Quick introduction to Pex
Pex and Moles is new testing and code analysis technology that is created by Microsoft Research. Pex is powerful tool that helps you analyze your code, detect error situations and generate parameterized unit tests. In this posting I will give you quick and illustrated overview of Pex.
For business use Pex requires MSDN Library subscription. For academic use it is free right now. You can download Pex and Moles from Pex and Moles homepage.
Pex generates unit tests to test your code on the fly. It analyzes paths in your code and checks for different constraints and tries different parameters with tests to break your code. Parameter values are not randomly generated but meaningfully selected. This means that Pex is not about flooding and finding bugs randomly. After code analysis and testing Pex shows you results in Visual Studio IDE.
Now let’s try to do something simple that illustrates how Pex works.
Primitive test class
Let’s create new Class Library project using Visual Studio and let’s create there class called calculate. Here is my class.
public class Calculate
{
public static decimal Speed(decimal s, decimal t)
{
return s / t;
}
}
If you look at this class you can see that method Speed() is easy to crash – just give zero as value to argument t. Now let’s see what Pex thinks about our class.
Analyzing code with Pex
To run Pex on our code we have to right click on project and select Run Pex from context menu.
Now you are asked for test framework.
I selected nUnit but you can find also other frameworks there like Visual Studio tests and xUnit.
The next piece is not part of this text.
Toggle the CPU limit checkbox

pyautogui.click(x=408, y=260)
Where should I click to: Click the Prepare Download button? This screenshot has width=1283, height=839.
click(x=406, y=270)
After clicking OK Pex starts analyzing and testing your code. It takes a little time so we have to wait a little bit.
Results
Pex shows us analysis results in two windows: Pex Explorer and Pex Exploration Results. Pex Explorer is good if we have more classes and it we want to navigate between them and test results. Pex Explorer is very similar to windows we have seen when running tests on our code.
Pex Exploration Results window shows us Pex results in more detail.
If we click on some line the details pane is opened that gives us better overview about what Pex did in this point.
In details windows we can also see test that Pex generated if we open details section.
As we can see then Pex discovered one more problematic situation – our code is not safe against overflows. In similar manner Pex is able to analyze more complex methods and gives us very good hints about weak sides of our code.
Conclusion
Pex is interesting tool that helps developers on analyzing code and generating parameterized unit tests. Pex is not about replacing tests or making them less important. Pex is about providing additional value to developers who are interested in their code quality and unit tests. Tests will never go away and Pex is here to help us find more tests we need to have to improve our code quality. Also you may consider Pex as helping tool that helps us on generating tests we want to add to our test libraries.